— TASK TO CARRY OUT —
Write out, with no changes, every line starting at the one that contains "Task: Click the Name/Bezeichnung" and ending at the last line of the data below. Leave pictures out.

----------

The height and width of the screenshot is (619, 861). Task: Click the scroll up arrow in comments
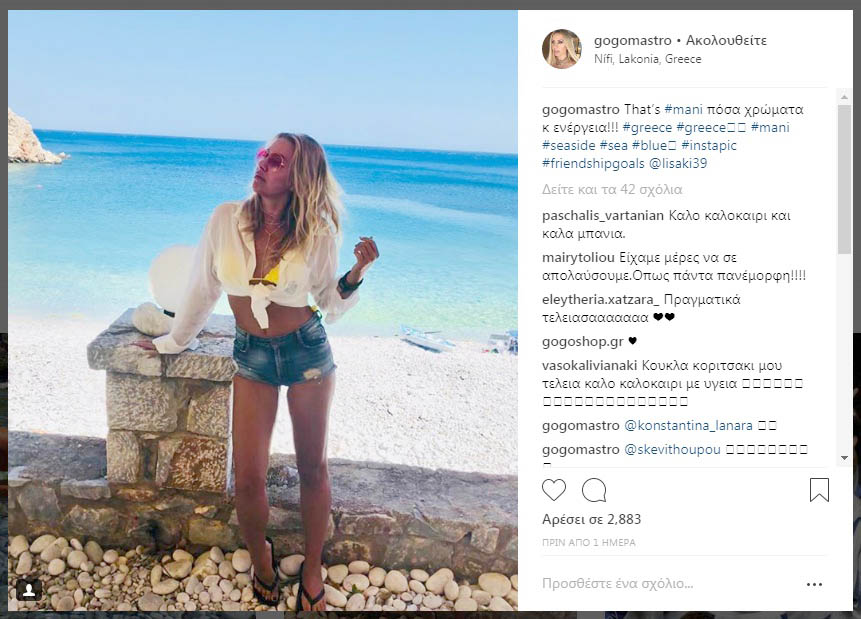click(844, 97)
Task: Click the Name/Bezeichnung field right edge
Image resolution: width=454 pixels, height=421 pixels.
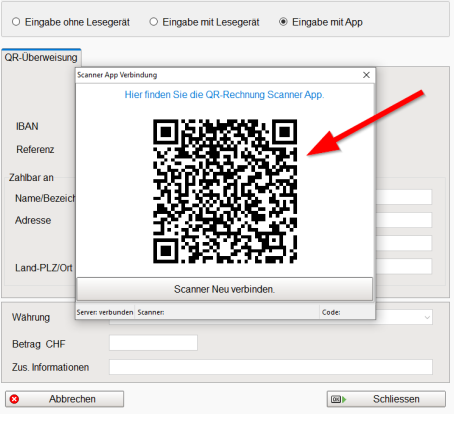Action: pos(404,197)
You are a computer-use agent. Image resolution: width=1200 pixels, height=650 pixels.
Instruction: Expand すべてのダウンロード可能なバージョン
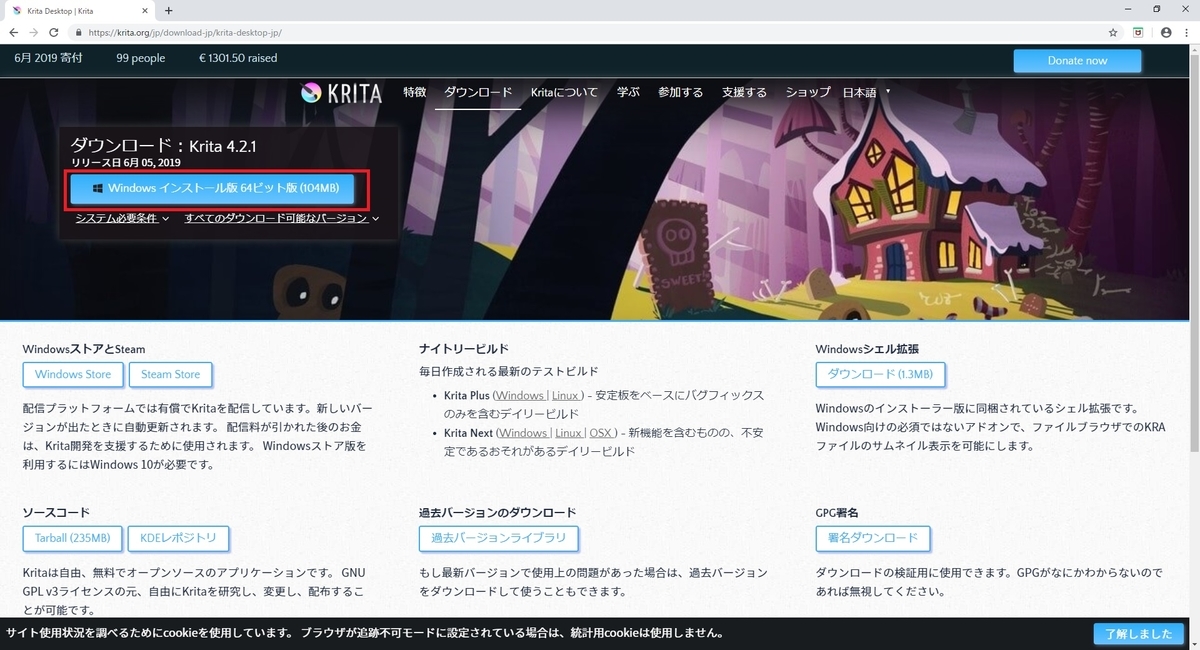pyautogui.click(x=278, y=217)
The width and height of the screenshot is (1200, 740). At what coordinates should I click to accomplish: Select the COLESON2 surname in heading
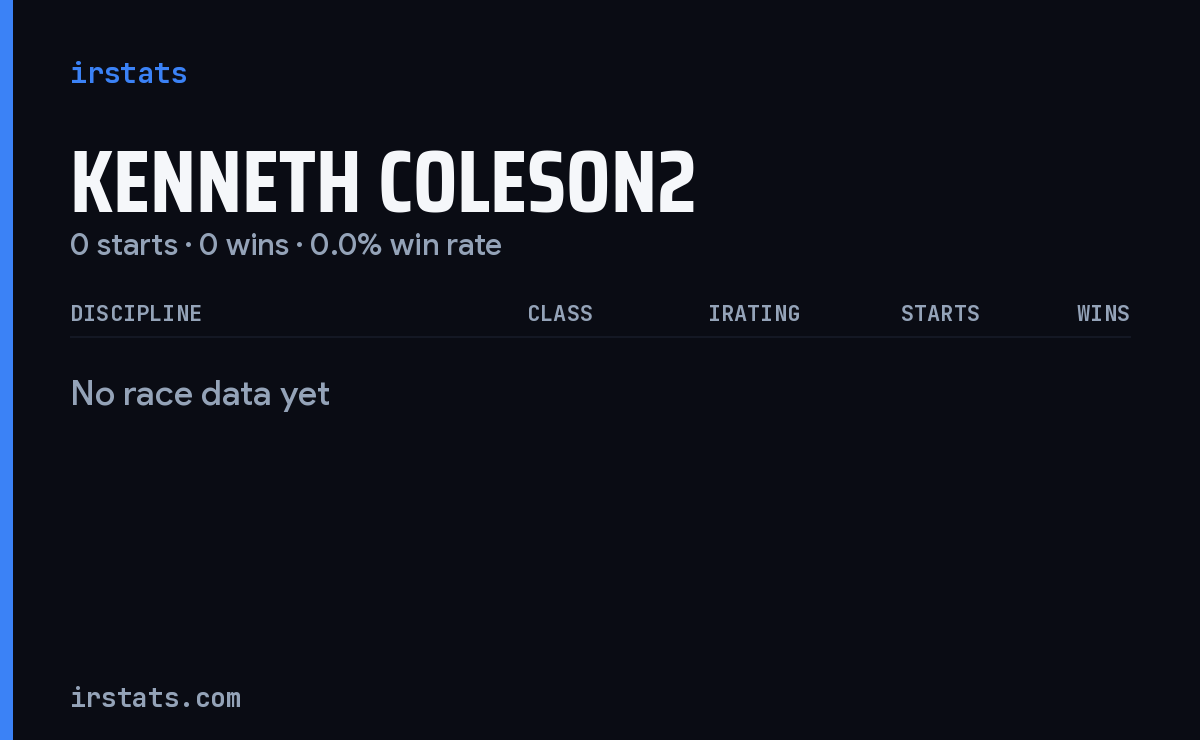537,183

----------

— EXERCISE SOLUTION —
Task: Click the Name/Bezeichnung field right edge
Image resolution: width=454 pixels, height=421 pixels.
Action: pos(404,197)
You are a computer-use agent. Image resolution: width=1200 pixels, height=650 pixels.
Instruction: Expand すべてのダウンロード可能なバージョン
pyautogui.click(x=278, y=217)
The width and height of the screenshot is (1200, 740). At what coordinates should I click to accomplish: Select the COLESON2 surname in heading
537,183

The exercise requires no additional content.